Cuando hay alguna patología cardíaca, esta capacidad de conversación se ve interrumpida. Al corazón le empieza a resultar difícil atender a los requerimientos del cuerpo en movimiento o del organismo bajo estrés. La persona siente que se queda muy pronto sin aire porque el corazón no puede bombear a la velocidad necesaria para sostener el ritmo propuesto por el cerebro. El oxígeno y la glucosa no alcanzan y el corazón debe decir basta, si quiere mantener el equilibrio del organismo.
El resultado, casi siempre, es la percepción de ya no poder hacer ejercicio y en casos extremos, de ya no poder ni siquiera caminar. ¿Qué podemos hacer? Estimular el diálogo entre el cerebro y el corazón. La actividad física es necesaria para preservar la salud y caminar es un ejercicio que equilibra todos los sistemas y aporta al bienestar general de la persona. Podemos mentalizarnos en ir más despacio, en reconocer los propios límites haciendo uso de la actividad de la mente. Conviene, gradualmente, ir buscando el nivel de posibilidad físico que uno tiene y a partir de ahí, empezar a entrenar, a generar resistencia.
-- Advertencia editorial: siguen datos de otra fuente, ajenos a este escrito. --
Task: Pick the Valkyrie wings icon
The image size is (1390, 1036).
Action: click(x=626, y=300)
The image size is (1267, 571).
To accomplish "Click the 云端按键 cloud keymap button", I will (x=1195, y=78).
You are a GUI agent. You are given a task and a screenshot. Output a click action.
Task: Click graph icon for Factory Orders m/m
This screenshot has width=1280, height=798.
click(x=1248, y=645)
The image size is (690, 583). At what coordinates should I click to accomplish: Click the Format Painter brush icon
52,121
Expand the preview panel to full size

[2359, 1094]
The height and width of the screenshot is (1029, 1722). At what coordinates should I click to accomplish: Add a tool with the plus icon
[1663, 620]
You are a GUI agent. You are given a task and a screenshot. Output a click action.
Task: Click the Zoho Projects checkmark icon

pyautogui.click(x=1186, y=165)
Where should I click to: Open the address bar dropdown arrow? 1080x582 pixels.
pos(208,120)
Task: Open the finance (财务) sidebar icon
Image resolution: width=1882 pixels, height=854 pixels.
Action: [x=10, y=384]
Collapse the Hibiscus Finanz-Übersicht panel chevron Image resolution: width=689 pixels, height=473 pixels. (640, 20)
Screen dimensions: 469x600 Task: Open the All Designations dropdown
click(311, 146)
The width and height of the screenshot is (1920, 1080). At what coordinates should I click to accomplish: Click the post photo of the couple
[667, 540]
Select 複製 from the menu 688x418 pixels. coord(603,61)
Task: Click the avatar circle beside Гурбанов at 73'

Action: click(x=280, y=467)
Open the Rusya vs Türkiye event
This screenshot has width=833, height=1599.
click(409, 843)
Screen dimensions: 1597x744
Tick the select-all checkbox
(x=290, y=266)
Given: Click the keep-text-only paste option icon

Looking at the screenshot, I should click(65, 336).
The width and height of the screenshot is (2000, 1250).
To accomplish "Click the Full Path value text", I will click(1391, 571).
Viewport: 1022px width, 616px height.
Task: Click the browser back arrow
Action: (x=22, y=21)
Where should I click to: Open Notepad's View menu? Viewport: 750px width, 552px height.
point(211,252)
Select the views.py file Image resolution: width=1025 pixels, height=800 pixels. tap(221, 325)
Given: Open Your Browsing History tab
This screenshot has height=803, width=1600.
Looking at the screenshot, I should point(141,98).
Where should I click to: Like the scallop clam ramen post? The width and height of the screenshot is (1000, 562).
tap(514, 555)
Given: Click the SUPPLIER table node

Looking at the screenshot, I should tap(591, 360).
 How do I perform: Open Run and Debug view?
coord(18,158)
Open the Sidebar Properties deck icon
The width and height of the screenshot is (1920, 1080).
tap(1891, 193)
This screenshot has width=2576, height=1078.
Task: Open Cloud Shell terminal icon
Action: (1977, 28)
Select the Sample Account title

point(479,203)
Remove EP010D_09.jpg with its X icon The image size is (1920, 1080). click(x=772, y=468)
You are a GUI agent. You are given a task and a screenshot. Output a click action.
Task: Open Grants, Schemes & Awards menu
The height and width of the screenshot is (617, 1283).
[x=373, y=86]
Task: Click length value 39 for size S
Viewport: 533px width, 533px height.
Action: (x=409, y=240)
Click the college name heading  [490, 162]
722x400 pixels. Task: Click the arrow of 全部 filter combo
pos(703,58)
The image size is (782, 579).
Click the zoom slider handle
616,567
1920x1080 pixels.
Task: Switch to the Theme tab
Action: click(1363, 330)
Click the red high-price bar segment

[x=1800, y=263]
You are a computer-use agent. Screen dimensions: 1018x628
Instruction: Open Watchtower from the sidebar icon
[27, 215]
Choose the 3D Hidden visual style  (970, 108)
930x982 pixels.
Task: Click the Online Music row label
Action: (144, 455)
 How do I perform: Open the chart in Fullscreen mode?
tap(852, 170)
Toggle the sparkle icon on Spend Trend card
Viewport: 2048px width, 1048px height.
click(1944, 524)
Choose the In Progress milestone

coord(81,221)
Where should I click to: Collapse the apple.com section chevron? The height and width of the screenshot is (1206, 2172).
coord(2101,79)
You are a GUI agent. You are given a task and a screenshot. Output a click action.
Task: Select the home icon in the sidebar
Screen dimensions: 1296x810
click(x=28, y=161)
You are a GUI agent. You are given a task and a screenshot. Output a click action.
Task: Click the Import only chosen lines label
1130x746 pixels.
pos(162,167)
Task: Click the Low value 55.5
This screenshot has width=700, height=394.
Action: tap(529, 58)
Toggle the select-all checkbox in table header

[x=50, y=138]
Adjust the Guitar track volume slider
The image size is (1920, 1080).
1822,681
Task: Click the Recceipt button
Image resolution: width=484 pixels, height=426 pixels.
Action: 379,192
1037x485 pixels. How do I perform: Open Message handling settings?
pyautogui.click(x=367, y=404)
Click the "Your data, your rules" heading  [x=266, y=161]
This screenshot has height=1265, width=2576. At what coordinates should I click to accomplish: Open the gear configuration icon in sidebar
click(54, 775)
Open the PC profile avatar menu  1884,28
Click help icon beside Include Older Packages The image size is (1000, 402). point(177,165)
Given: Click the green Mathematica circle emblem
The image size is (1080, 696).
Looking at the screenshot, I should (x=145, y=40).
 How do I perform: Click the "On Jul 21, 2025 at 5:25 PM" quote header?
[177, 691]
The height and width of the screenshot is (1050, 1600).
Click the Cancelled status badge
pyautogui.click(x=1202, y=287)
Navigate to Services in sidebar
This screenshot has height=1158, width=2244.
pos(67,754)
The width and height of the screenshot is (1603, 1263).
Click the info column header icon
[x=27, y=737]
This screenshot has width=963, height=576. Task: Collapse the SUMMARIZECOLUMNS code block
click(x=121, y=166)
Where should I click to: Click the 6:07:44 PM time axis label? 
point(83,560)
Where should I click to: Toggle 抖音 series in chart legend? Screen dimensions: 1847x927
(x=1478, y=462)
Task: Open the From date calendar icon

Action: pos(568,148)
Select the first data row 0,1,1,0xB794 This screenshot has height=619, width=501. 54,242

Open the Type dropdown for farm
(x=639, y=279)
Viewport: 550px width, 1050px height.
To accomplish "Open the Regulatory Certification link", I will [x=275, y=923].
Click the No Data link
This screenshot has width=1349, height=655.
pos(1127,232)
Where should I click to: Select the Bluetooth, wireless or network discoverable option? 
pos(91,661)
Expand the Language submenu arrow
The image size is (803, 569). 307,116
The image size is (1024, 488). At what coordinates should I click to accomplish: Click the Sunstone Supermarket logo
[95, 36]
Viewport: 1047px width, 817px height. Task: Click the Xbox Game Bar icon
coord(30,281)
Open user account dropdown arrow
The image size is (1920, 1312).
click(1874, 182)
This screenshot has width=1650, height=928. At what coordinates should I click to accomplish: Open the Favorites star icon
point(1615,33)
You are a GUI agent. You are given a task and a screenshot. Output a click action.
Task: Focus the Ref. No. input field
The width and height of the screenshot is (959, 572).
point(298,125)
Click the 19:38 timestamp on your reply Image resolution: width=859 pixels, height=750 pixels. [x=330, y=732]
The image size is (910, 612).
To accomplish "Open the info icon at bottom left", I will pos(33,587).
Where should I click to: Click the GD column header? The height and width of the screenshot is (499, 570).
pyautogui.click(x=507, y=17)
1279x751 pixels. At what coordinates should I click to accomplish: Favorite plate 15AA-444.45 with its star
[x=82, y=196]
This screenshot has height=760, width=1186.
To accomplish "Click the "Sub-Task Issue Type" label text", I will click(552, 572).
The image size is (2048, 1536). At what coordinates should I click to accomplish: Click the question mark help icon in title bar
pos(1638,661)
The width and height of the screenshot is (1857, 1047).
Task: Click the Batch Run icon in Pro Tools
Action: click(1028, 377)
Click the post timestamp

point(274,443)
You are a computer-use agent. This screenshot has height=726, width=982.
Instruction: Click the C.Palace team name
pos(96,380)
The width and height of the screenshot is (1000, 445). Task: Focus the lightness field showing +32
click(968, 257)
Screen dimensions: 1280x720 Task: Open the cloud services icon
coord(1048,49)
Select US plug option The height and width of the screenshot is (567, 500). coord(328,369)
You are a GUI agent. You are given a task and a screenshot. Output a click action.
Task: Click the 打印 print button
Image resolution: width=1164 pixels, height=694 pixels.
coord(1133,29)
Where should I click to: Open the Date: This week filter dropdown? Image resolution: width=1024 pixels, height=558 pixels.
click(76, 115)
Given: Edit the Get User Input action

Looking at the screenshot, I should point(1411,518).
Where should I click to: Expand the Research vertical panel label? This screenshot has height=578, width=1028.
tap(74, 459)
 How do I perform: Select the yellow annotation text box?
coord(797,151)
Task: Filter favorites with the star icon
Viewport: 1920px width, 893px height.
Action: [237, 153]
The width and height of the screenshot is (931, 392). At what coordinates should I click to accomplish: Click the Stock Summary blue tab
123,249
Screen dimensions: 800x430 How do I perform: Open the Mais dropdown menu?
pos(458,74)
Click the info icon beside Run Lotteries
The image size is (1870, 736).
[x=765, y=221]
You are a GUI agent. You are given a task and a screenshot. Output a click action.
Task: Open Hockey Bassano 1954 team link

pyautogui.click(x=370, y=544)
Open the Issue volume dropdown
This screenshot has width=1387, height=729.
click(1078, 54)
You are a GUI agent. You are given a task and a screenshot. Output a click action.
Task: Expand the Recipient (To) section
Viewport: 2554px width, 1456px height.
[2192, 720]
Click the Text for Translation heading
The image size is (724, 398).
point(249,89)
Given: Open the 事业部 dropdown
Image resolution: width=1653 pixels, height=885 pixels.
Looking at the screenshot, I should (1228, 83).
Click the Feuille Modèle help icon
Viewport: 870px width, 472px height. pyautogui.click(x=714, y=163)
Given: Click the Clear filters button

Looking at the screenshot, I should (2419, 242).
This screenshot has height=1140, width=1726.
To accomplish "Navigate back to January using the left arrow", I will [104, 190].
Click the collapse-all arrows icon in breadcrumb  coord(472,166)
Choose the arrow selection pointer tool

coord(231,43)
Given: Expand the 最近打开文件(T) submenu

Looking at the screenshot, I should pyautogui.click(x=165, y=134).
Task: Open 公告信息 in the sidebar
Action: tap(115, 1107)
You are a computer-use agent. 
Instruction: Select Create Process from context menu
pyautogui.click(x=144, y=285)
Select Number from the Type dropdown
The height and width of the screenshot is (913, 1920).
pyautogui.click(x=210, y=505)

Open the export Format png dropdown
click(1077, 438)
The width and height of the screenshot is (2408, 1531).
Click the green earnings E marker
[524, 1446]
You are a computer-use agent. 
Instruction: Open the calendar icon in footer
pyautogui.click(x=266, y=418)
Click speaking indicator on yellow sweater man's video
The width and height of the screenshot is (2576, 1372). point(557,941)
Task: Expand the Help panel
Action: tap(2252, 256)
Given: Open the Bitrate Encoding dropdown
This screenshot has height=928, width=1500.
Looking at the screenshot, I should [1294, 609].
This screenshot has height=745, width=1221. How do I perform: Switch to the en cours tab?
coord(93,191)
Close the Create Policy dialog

Usar la atención como nexo entre el cerebro y el corazón y mantenerse siempre activos.
Es importante empezar a tener registro de uno mismo, estimular el conocimiento del propio cuerpo y aprender a manejar la respiración. En cualquier situación de agitación, manejar la respiración suele ser un remedio efectivo porque activa al sistema parasimpático, responsable por los estados de equilibrio y de tranquilidad. Aprender a respirar ayuda a proteger el corazón y a centrarnos en nuestro propio bienestar. Se trata de pensar con la cabeza y de escuchar al corazón.